The National Sleep Foundation recommends adults sleep 7 to 9 hours nightly and school-age children sleep 9 to 11 hours nightly. Everyone should follow a sleep schedule.[5] Adults who average 7 or fewer hours of sleep nightly are more likely to have difficulty performing daily tasks than those who meet sleep recommendations.[6] Inadequate sleep also affects physical health. Adults who average fewer than 7 hours of sleep nightly are more likely to have chronic illnesses including obesity, diabetes, cancer, hypertension, and depression; they are also more likely to have a reduced quality of life and productivity.[7]

According to the National Center on Sleep Disorders Research, “each year, sleep disorders, sleep deprivation, and sleepiness add an estimated $15.9 billion to the national health care bill. Additional costs to society for related health problems, lost worker productivity, and accidents have not been calculated.”[8] Healthy People 2020 objectives to improve sleep health are to increase the proportion of adults and high school students who get sufficient sleep.

 


[1] Centers for Disease Control and Prevention. Insufficient sleep is a public health epidemic. http://www.cdc.gov/features/dssleep/. Updated January 13, 2014. Accessed July 22, 2015.

[2] The National Center on Sleep Disorders Research (NCSDR). National Heart, Lung, and Blood Institute. http://www.nhlbi.nih.gov/about/org/ncsdr/. Accessed July 23, 2015.
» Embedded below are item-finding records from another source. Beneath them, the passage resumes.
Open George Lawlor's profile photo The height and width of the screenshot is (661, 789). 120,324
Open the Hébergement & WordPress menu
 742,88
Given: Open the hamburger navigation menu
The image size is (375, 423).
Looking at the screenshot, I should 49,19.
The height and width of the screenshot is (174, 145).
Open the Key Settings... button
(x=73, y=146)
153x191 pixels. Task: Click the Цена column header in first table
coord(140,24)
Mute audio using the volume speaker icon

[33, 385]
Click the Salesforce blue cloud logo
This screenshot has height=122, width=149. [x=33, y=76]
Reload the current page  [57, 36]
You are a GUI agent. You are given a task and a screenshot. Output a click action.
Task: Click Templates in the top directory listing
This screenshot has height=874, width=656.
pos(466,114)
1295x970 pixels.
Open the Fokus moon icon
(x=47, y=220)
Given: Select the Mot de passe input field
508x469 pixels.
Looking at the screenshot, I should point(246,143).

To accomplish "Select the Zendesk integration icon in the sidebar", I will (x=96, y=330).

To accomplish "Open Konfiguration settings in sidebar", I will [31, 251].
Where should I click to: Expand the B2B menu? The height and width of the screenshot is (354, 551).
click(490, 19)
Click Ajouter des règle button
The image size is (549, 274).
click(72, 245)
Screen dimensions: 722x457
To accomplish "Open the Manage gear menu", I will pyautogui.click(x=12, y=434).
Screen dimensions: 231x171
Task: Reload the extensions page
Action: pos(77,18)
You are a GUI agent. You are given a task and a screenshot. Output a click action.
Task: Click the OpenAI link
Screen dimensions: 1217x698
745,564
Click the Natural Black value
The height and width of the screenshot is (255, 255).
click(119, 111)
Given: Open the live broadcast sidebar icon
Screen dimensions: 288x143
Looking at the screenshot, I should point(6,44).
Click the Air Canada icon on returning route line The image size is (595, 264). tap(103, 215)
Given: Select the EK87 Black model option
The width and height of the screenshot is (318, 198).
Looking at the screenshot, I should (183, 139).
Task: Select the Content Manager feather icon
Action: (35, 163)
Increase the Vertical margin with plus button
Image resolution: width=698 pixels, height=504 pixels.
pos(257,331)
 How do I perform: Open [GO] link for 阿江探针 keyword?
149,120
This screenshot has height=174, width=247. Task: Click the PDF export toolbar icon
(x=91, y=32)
[3] Centers for Disease Control and Prevention. Insufficient sleep is a public health epidemic. http://www.cdc.gov/features/dssleep/. Updated January 13, 2014. Accessed July 22, 2015..

[4] Centers for Disease Control and Prevention. Insufficient sleep is a public health epidemic. http://www.cdc.gov/features/dssleep/. Updated January 13, 2014. Accessed July 22, 2015..

[5] The National Sleep Foundation. How much sleep do we really need? http://sleepfoundation.org/how-sleep-works/how-much-sleep-do-we-really-need/page/0/1. Accessed July 22, 2015.

[6] Centers for Disease Control and Prevention. Insufficient sleep is a public health epidemic. http://www.cdc.gov/features/dssleep/. Updated January 13, 2014. Accessed July 22, 2015.

[7] Institute of Medicine. Sleep Disorders and Sleep Deprivation: An Unmet Public Health Problem. Washington, DC: The National Academies Press; 2006.